A hive of activity
The Bee Tree Community is a way to connect with others up and down the country, with whom you have things in common. Although many people are now offering online classes and events, these tend to focus on only one activity. You might be interested, only to find you’re unable to attend because the delivery hours are really inconvenient, or you’re already paying a subscription to a different class.
This is where Bee Tree splits off from the rest of the crowd. Each week there are sessions such as history, art, creative writing, cooking, bingo, carers groups, over 60s groups, yoga, book clubs… the list keeps going on. The variety of groups offered means you can find something that suits you and are more likely to connect with like-minded people. Since you’re able to dip in and out of sessions each week, it’s ideal for people who want consistency and also those who prefer variety.

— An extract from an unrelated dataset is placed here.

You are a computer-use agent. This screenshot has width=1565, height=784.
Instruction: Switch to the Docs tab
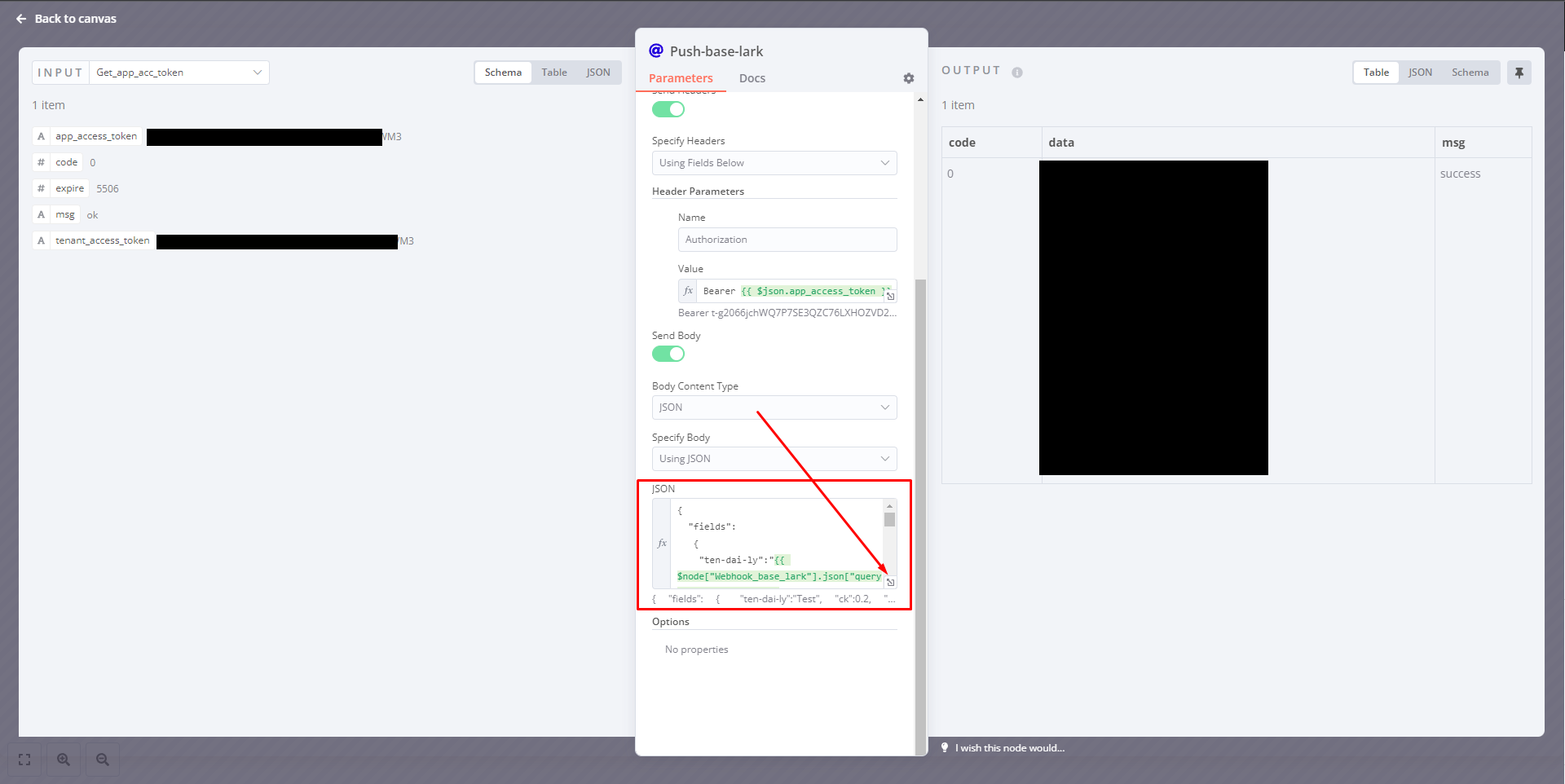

“I always come away from a group feeling a lot lighter. It’s nice to allow myself to be distracted, have a quick moan about the world and then move on. It definitely gives me more energy, it’s always a good laugh, and I come away feeling able to carry on.” – Clare Watson, Director
A sense of belonging
The idea had been on the directors’ minds for some time, as they are acutely familiar with the effect of community on public health. With professional backgrounds spanning the areas of nursing, midwifery, counselling and education, the three directors know how important socialising is to wellbeing. Although NHS mental health services can provide medication and therapy (after a long wait), it is too under-resourced and lacks the infrastructure to take care of the social aspect and sense of belonging.
With some social issues like post-natal depression, young male suicide and being housebound due to illness or disability given as examples, it’s clear that this enterprise isn’t just a product of coronavirus but tackles deeper societal issues.
“I have friends who are carers or have long-term illnesses who can’t leave the house. For them, this is normal. This is their ‘everyday’. We all have some understanding of what that’s like now, and I think many new ways of doing things will be more inclusive moving forward because of it.” – Deborah Bentley, Director
Learning how to run a business
Despite their intimate subject knowledge, none of the Bee Tree Community directors have a business background, which is why they came to Propeller. Creating the community around other commitments such as work, family and education; they’ve had to learn quickly.
“We still can’t believe this is all free. The support we’ve received has completely blown us away and we would have taken a completely different direction without the advice and input of our mentors. They help provide a clarity and simplify things: they’ll ask ‘why are you doing it like this when you could do it like that?’ and we’re like oh! We hadn’t thought of that!” – Katie Smith, Director
Not only did the directors benefit from our Propeller mentors, but they were also eligible for further support from our ERDF U Start mentors. As such, they met with Nikki Hesford for specialist advice relating to marketing and publicity.
Although they are planning to operate the community as a CIC (community interest company), for now everything is run on a voluntary basis. That means everything from admin to delivering the sessions. Like a true community, everyone is involved, with some members even asking to host their own sessions in order to give back.